(Information supplied):

--

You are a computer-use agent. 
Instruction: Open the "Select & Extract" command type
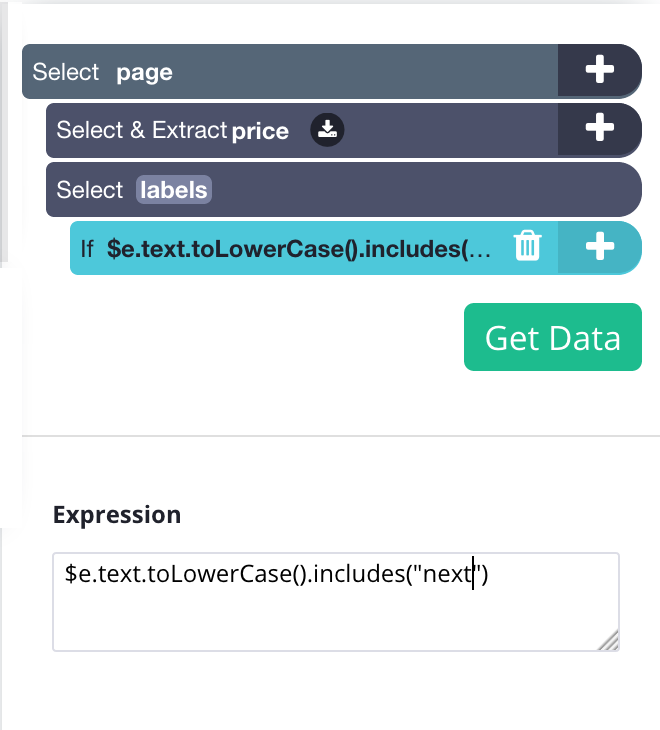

--

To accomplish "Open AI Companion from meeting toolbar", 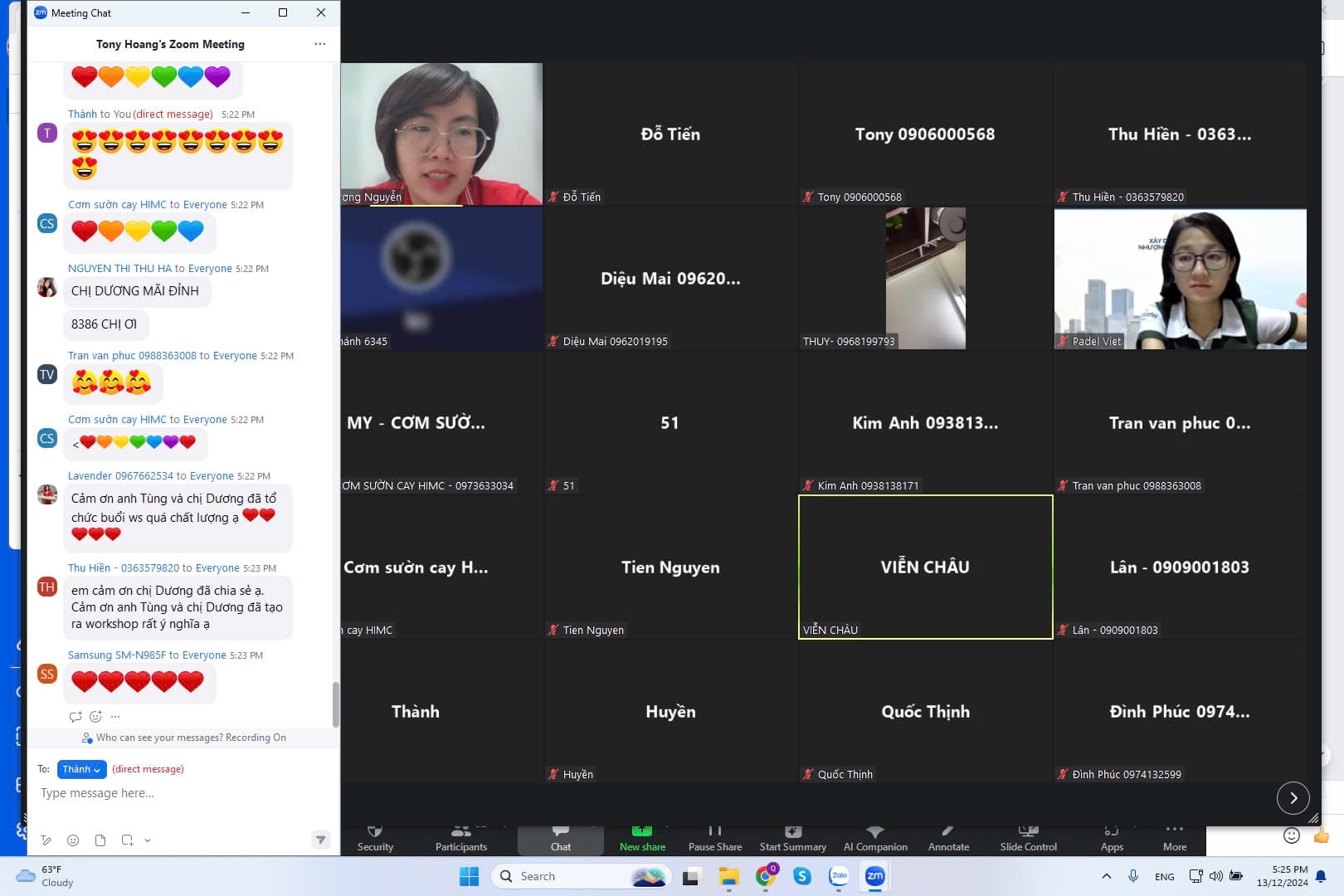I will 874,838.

--

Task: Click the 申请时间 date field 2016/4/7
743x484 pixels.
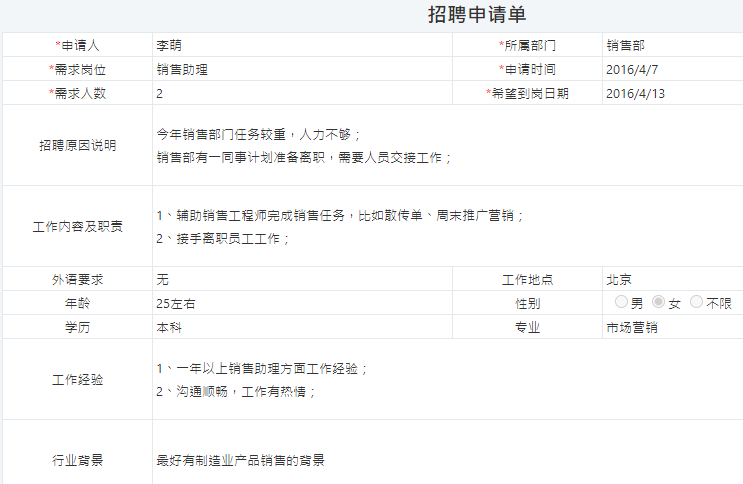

--

(Task brief): Reproduce the lines of the entries above from the one with "You are a computer-use agent." to the one with "Instruction: Open the", both included, exactly and without any other line.

(Answer for the task):
You are a computer-use agent. 
Instruction: Open the "Select & Extract" command type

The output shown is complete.